>>13236020I assume you actually want to solve the Computational Diffie-Hellman (CDH) problem, where given g^a, g^b, and p, compute g^(ab), all numbers modulo p. This is what's used in crypto - Alice has a, Bob has b, and they both compute g^(ab) in the final step.
The discrete logarithm (DL) problem is different, that's saying given g, g^a, and p, find a. In fact, if we can solve DL, then we can certainly solve CDH (by finding a and b), but if we can solve CDH, it doesn't imply we can solve DL. This shows the two problems aren't the same in terms of difficulty, and could imply DL isn't necessary to solve CDH. We still don't know if finding a or b is a necessary step in solving CDH.

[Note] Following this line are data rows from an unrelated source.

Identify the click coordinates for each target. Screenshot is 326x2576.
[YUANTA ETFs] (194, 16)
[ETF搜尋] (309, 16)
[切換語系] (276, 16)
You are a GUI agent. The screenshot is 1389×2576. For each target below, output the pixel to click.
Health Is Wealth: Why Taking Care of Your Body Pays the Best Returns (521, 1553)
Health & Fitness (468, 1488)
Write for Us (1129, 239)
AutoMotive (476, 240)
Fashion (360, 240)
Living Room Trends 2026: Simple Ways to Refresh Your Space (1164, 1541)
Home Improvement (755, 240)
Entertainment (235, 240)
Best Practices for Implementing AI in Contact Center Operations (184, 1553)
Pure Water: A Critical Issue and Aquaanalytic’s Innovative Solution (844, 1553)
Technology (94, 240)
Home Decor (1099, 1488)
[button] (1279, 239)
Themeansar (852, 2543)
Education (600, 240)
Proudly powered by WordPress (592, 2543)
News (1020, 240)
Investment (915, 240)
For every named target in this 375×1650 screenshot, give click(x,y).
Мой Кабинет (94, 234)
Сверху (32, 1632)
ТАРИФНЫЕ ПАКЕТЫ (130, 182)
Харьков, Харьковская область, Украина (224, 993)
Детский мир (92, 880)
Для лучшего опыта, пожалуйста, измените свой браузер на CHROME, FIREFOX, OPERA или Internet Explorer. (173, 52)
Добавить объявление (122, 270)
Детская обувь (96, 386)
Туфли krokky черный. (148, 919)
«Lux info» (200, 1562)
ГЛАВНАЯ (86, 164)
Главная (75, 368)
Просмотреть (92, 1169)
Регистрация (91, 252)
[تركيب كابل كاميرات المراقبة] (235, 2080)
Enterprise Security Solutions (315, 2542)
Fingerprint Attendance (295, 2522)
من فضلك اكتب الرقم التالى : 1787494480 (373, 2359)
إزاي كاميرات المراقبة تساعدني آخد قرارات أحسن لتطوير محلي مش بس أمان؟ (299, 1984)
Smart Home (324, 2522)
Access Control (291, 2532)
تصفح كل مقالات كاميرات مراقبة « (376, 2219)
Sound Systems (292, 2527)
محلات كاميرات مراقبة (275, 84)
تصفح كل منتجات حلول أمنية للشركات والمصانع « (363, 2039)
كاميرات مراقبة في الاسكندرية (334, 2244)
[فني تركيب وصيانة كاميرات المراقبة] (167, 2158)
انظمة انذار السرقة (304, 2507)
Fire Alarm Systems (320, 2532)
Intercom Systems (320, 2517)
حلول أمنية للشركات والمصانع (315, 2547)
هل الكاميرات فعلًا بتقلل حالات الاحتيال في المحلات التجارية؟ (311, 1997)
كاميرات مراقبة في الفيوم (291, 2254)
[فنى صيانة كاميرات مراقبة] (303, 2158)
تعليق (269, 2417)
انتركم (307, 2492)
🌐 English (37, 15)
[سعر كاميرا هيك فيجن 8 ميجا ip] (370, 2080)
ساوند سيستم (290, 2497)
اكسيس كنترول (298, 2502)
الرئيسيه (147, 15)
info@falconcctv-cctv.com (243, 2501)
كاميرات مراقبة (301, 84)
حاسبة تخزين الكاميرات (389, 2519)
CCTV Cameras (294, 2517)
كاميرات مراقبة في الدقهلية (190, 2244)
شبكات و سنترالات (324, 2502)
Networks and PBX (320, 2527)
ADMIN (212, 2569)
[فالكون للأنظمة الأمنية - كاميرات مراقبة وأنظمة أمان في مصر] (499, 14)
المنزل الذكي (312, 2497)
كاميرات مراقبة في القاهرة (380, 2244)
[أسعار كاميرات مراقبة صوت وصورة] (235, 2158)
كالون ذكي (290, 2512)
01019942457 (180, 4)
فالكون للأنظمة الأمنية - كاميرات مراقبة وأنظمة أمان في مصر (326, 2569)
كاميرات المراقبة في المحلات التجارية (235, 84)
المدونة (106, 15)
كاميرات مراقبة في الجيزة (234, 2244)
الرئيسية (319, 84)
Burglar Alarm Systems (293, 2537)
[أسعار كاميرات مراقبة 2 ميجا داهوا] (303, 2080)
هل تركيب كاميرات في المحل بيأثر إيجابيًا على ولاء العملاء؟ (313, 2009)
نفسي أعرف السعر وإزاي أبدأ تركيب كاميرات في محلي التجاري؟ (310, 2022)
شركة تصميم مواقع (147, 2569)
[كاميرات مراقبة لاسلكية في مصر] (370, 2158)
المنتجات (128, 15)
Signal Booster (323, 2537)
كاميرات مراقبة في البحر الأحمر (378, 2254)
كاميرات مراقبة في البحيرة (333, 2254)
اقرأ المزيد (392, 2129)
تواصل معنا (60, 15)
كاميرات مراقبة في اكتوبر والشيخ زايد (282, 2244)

Anyways, there's two reasons I think these problems are intractable.
First of all, it was shown a few years ago that any algorithm that solves CDH in better than subexponential time can't rely on group properties or """standard""" arithmetic operations. It must use some sort of "meta" information, like the way group elements have been encoded - how we represent g^a and g^b. Don't remember the paper but it'll come to me eventually. Even if there was some magic trick that worked for, say, fields like Z_p, what about elliptic curves, or other objects with a ring structure?
Further, the discrete log family of problems has random self-reducibility. This means DL is either hard everywhere or hard nowhere (from a density perspective). Given an algorithm A that solves DL with probability 1/poly(n), we can amplify the success to arbitrarily high probabilities by constructing algorithm B like so:
>given g, g^x>pick random y>send g, g^(xy) to A>with prob 1/poly(n), get z = xy, compute x = y * z^-1>otherwise, go back to step 2.Note 1/poly(n) can be arbitrarily small, 1/n^100, 1/n^1000, 1/n^1e100, it doesn't matter. If there was an algorithm that solved DL with even near-negligible probability, then we could solve DL with near certainty.